__Data shown__.

----------

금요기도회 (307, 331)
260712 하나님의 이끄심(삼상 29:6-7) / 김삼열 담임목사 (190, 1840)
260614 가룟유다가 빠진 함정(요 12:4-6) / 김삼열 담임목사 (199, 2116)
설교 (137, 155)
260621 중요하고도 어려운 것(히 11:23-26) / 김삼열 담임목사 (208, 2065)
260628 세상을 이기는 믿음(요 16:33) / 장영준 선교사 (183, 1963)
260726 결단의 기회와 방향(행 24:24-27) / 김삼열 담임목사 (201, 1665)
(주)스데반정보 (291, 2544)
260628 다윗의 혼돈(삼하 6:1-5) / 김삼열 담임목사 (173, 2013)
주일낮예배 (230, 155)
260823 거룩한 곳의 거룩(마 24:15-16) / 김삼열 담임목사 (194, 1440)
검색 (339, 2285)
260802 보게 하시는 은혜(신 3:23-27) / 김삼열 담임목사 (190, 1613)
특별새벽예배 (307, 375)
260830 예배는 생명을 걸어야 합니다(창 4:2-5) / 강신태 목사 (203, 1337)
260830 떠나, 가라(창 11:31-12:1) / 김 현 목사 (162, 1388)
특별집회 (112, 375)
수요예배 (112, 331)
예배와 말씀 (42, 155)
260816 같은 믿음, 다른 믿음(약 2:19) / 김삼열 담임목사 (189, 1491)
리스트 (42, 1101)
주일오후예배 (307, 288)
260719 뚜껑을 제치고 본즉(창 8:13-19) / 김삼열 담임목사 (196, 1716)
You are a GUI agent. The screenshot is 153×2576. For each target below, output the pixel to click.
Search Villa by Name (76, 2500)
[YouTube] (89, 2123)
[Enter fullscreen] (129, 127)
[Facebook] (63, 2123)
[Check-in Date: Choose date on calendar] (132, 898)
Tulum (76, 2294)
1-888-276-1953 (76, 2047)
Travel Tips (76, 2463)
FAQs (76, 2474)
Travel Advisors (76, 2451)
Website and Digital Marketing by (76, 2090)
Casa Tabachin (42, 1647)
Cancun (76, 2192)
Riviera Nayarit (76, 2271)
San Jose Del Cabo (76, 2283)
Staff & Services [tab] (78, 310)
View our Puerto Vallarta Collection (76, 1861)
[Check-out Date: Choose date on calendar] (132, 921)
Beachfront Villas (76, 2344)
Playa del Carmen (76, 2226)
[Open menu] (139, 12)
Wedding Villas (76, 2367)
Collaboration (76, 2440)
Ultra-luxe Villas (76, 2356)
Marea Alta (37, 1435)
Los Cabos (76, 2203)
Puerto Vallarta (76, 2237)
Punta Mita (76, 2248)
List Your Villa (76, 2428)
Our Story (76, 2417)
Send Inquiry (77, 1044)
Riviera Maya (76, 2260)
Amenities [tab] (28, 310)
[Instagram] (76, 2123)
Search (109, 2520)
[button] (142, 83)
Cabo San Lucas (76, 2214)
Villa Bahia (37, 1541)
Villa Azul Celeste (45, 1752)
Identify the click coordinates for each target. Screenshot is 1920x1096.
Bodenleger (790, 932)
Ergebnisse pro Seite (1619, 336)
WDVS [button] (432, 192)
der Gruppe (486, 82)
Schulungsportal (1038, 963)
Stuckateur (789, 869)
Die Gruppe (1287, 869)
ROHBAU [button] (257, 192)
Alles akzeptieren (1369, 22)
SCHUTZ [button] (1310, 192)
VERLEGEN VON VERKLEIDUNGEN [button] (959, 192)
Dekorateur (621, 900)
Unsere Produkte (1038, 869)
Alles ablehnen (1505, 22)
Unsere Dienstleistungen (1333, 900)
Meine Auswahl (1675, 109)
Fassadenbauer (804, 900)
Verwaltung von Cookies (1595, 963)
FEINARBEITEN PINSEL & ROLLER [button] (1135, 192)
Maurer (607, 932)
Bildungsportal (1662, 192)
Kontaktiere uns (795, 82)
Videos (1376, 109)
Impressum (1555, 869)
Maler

----------

Put down all the data once more, exactly as it appears above.

금요기도회 (307, 331)
260712 하나님의 이끄심(삼상 29:6-7) / 김삼열 담임목사 (190, 1840)
260614 가룟유다가 빠진 함정(요 12:4-6) / 김삼열 담임목사 (199, 2116)
설교 (137, 155)
260621 중요하고도 어려운 것(히 11:23-26) / 김삼열 담임목사 (208, 2065)
260628 세상을 이기는 믿음(요 16:33) / 장영준 선교사 (183, 1963)
260726 결단의 기회와 방향(행 24:24-27) / 김삼열 담임목사 (201, 1665)
(주)스데반정보 (291, 2544)
260628 다윗의 혼돈(삼하 6:1-5) / 김삼열 담임목사 (173, 2013)
주일낮예배 (230, 155)
260823 거룩한 곳의 거룩(마 24:15-16) / 김삼열 담임목사 (194, 1440)
검색 (339, 2285)
260802 보게 하시는 은혜(신 3:23-27) / 김삼열 담임목사 (190, 1613)
특별새벽예배 (307, 375)
260830 예배는 생명을 걸어야 합니다(창 4:2-5) / 강신태 목사 (203, 1337)
260830 떠나, 가라(창 11:31-12:1) / 김 현 목사 (162, 1388)
특별집회 (112, 375)
수요예배 (112, 331)
예배와 말씀 (42, 155)
260816 같은 믿음, 다른 믿음(약 2:19) / 김삼열 담임목사 (189, 1491)
리스트 (42, 1101)
주일오후예배 (307, 288)
260719 뚜껑을 제치고 본즉(창 8:13-19) / 김삼열 담임목사 (196, 1716)
You are a GUI agent. The screenshot is 153×2576. For each target below, output the pixel to click.
Search Villa by Name (76, 2500)
[YouTube] (89, 2123)
[Enter fullscreen] (129, 127)
[Facebook] (63, 2123)
[Check-in Date: Choose date on calendar] (132, 898)
Tulum (76, 2294)
1-888-276-1953 (76, 2047)
Travel Tips (76, 2463)
FAQs (76, 2474)
Travel Advisors (76, 2451)
Website and Digital Marketing by (76, 2090)
Casa Tabachin (42, 1647)
Cancun (76, 2192)
Riviera Nayarit (76, 2271)
San Jose Del Cabo (76, 2283)
Staff & Services [tab] (78, 310)
View our Puerto Vallarta Collection (76, 1861)
[Check-out Date: Choose date on calendar] (132, 921)
Beachfront Villas (76, 2344)
Playa del Carmen (76, 2226)
[Open menu] (139, 12)
Wedding Villas (76, 2367)
Collaboration (76, 2440)
Ultra-luxe Villas (76, 2356)
Marea Alta (37, 1435)
Los Cabos (76, 2203)
Puerto Vallarta (76, 2237)
Punta Mita (76, 2248)
List Your Villa (76, 2428)
Our Story (76, 2417)
Send Inquiry (77, 1044)
Riviera Maya (76, 2260)
Amenities [tab] (28, 310)
[Instagram] (76, 2123)
Search (109, 2520)
[button] (142, 83)
Cabo San Lucas (76, 2214)
Villa Bahia (37, 1541)
Villa Azul Celeste (45, 1752)
Identify the click coordinates for each target. Screenshot is 1920x1096.
Bodenleger (790, 932)
Ergebnisse pro Seite (1619, 336)
WDVS [button] (432, 192)
der Gruppe (486, 82)
Schulungsportal (1038, 963)
Stuckateur (789, 869)
Die Gruppe (1287, 869)
ROHBAU [button] (257, 192)
Alles akzeptieren (1369, 22)
SCHUTZ [button] (1310, 192)
VERLEGEN VON VERKLEIDUNGEN [button] (959, 192)
Dekorateur (621, 900)
Unsere Produkte (1038, 869)
Alles ablehnen (1505, 22)
Unsere Dienstleistungen (1333, 900)
Meine Auswahl (1675, 109)
Fassadenbauer (804, 900)
Verwaltung von Cookies (1595, 963)
FEINARBEITEN PINSEL & ROLLER [button] (1135, 192)
Maurer (607, 932)
Bildungsportal (1662, 192)
Kontaktiere uns (795, 82)
Videos (1376, 109)
Impressum (1555, 869)
Maler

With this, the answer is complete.